Extracted records
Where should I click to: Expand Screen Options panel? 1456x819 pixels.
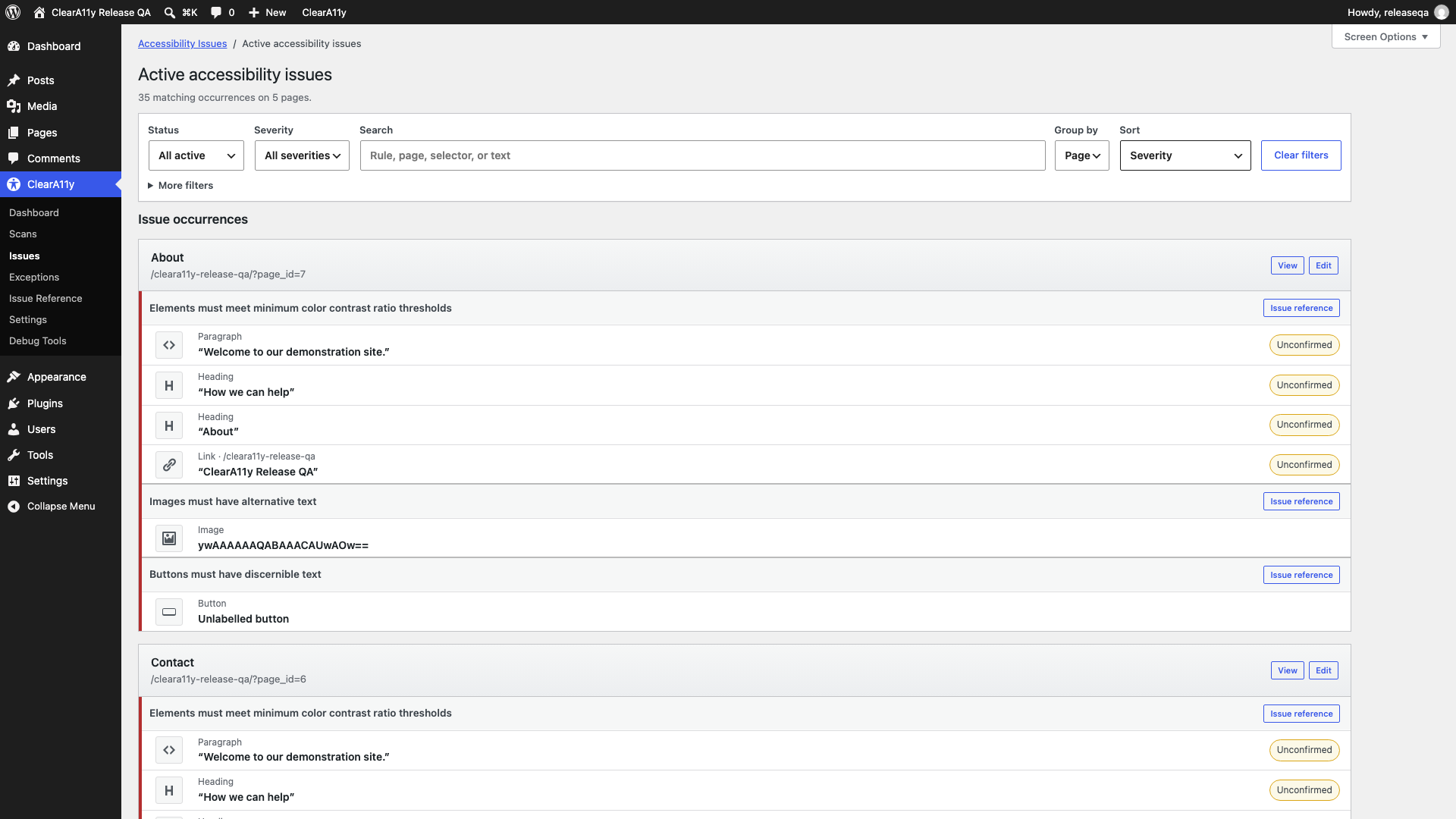[x=1385, y=36]
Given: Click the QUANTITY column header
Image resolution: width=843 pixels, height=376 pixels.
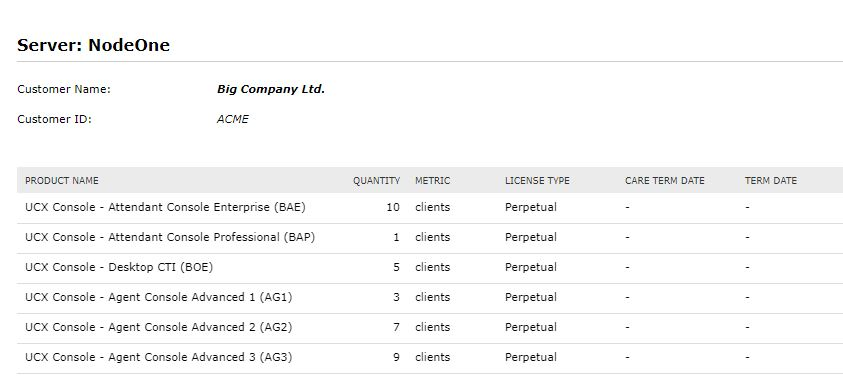Looking at the screenshot, I should [376, 181].
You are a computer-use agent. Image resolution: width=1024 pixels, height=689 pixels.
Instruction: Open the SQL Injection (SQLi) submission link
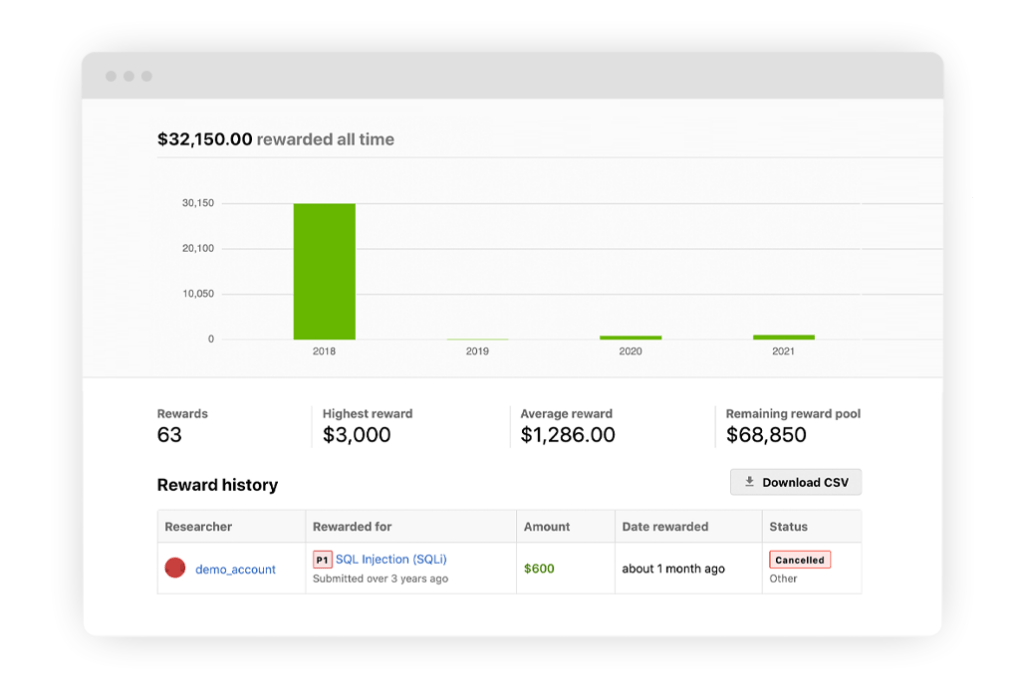(391, 560)
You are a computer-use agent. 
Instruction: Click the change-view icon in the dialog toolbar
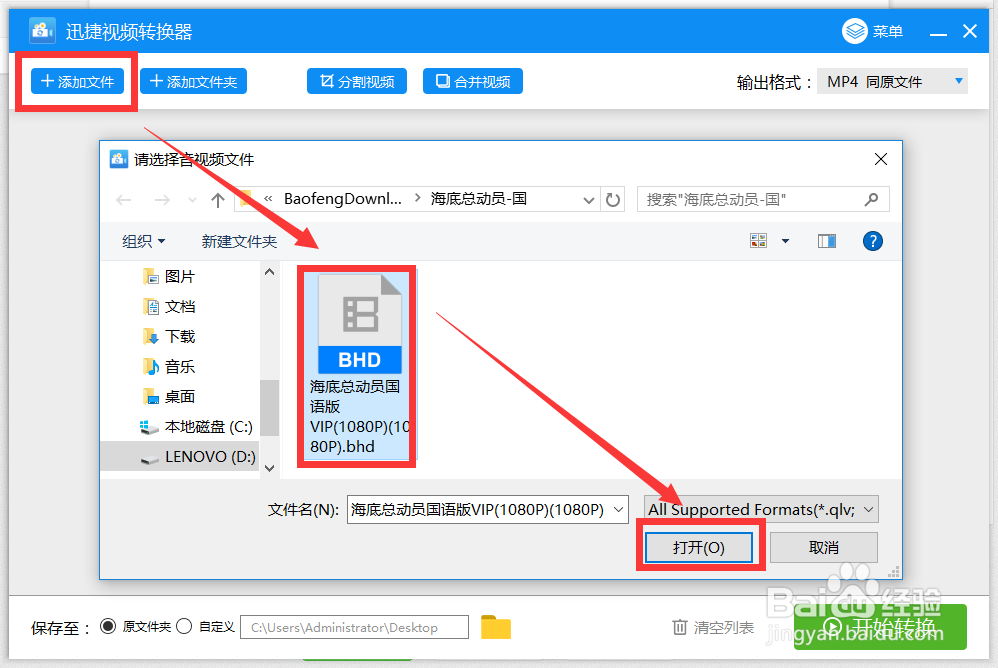tap(758, 241)
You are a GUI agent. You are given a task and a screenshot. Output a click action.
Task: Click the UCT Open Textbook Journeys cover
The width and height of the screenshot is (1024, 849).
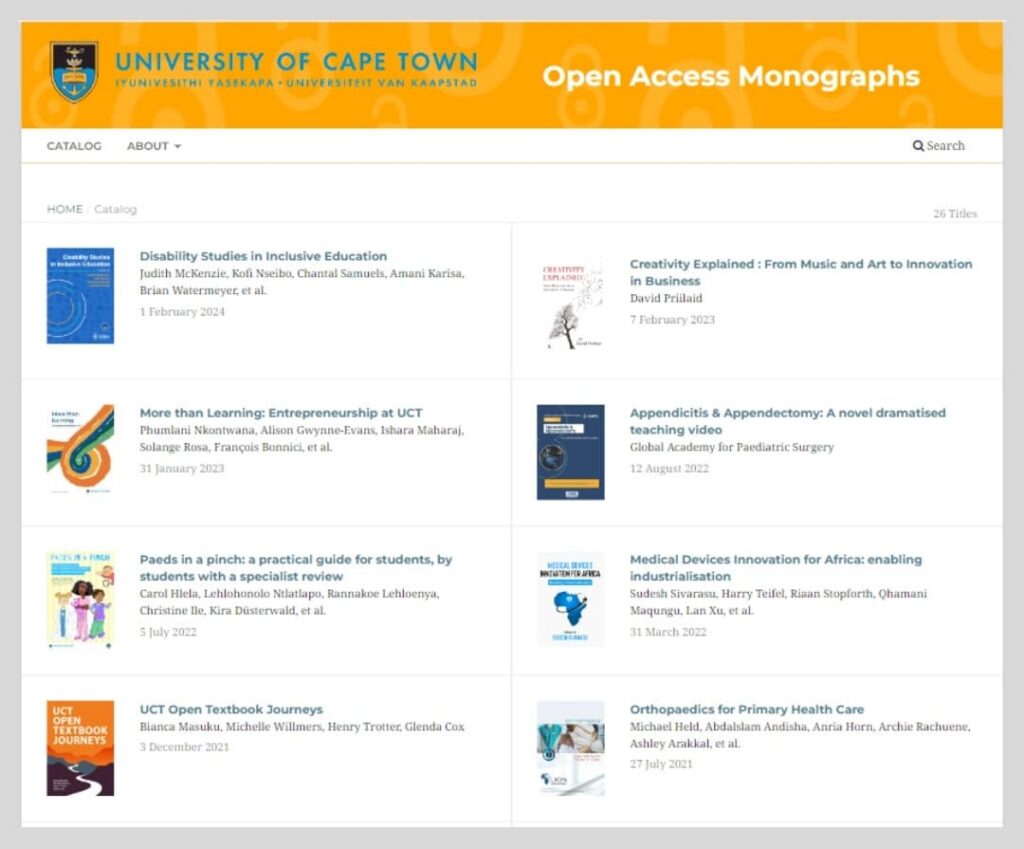(81, 746)
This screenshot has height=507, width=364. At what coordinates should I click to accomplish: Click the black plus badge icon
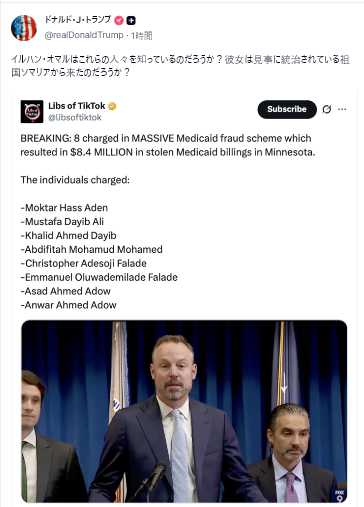pos(131,21)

HOW TO COMPLETE THIS TASK
Your copy of the records must be exact and must contain no pictures.

SOLUTION BELOW
Where should I click to: Expand Screen Options panel? 1456x819 pixels.
[x=1385, y=36]
Given: Click the QUANTITY column header
Image resolution: width=843 pixels, height=376 pixels.
Looking at the screenshot, I should [376, 181].
You are a computer-use agent. Image resolution: width=1024 pixels, height=689 pixels.
Instruction: Open the SQL Injection (SQLi) submission link
(391, 560)
You are a computer-use agent. 
Instruction: Click the change-view icon in the dialog toolbar
tap(758, 241)
You are a GUI agent. You are given a task and a screenshot. Output a click action.
Task: Click the UCT Open Textbook Journeys cover
The width and height of the screenshot is (1024, 849).
(81, 746)
This screenshot has height=507, width=364. At what coordinates should I click to accomplish: Click the black plus badge icon
pos(131,21)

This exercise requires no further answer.